Avrupa Merkez Bankası (ECB) Başkanı Christine Lagarde, Avrupa Birliği’nin karşı karşıya olduğu uluslararası ticaret engellerini aşmanın yolunun, Birliğin kendi iç piyasasındaki ticaret kısıtlamalarını hafifletmekten geçtiğini ifade etti.
Lagarde, AB’nin ihracata dayalı ekonomik yapısının, ABD Başkanı Trump döneminde başlayan gümrük vergileri gibi adımlardan Çin’in kritik elementler üzerindeki hakimiyetine kadar uzanan küresel korumacı eğilimler nedeniyle zorlandığına dikkat çekti.
ECB Başkanı, AB’nin kendi içindeki mal ve hizmet ticaretini kolaylaştırarak ekonomik büyümesini önemli ölçüde destekleyebileceğinin altını çizdi.
Hollanda örneği üzerinden bir analiz sunan Lagarde, “Eğer tüm AB üyesi ülkeler, iç piyasadaki engelleri Hollanda’nın seviyesine indirseydi, malların serbest dolaşımında yaklaşık yüzde 8, hizmetlerde ise yüzde 9’luk bir maliyet düşüşü sağlanabilirdi” açıklamasını yaptı.
Lagarde, bu potansiyel kazancın sadece dörtte birinin bile hayata geçirilmesinin, ABD tarifelerinin AB büyümesi üzerindeki olumsuz etkisini tamamen telafi etmeye yeteceğini sözlerine ekledi.
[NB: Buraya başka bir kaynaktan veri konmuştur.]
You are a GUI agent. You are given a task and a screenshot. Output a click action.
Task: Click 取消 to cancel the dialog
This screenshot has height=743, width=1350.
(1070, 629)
Bu iç serbestleşmeyi sağlamak amacıyla Lagarde, katma değer vergilerinin AB çapında uyumlaştırılması, ortak bir şirketler hukukunun oluşturulması ve gönüllü bir yapısal reform çerçevesi olan “28. rejim” fikri de dahil olmak üzere geniş kapsamlı reformlar önerdi.
Para politikasına ilişkin açıklamasında ise Lagarde, ECB’nin 2024-25 döneminde gerçekleştirdiği agresif faiz indirimlerinin ardından, fiyat istikrarını koruma görevlerine devam edeceklerini belirtti.
Almanya’nın mali harcamalarla ekonomiyi destekleme çabalarını övgüyle karşılayan Lagarde, “Enflasyonun hedefimizde kalmasını sağlamak adına para politikamızı gerektiğinde ayarlamaya devam edeceğiz” ifadelerini kullandı.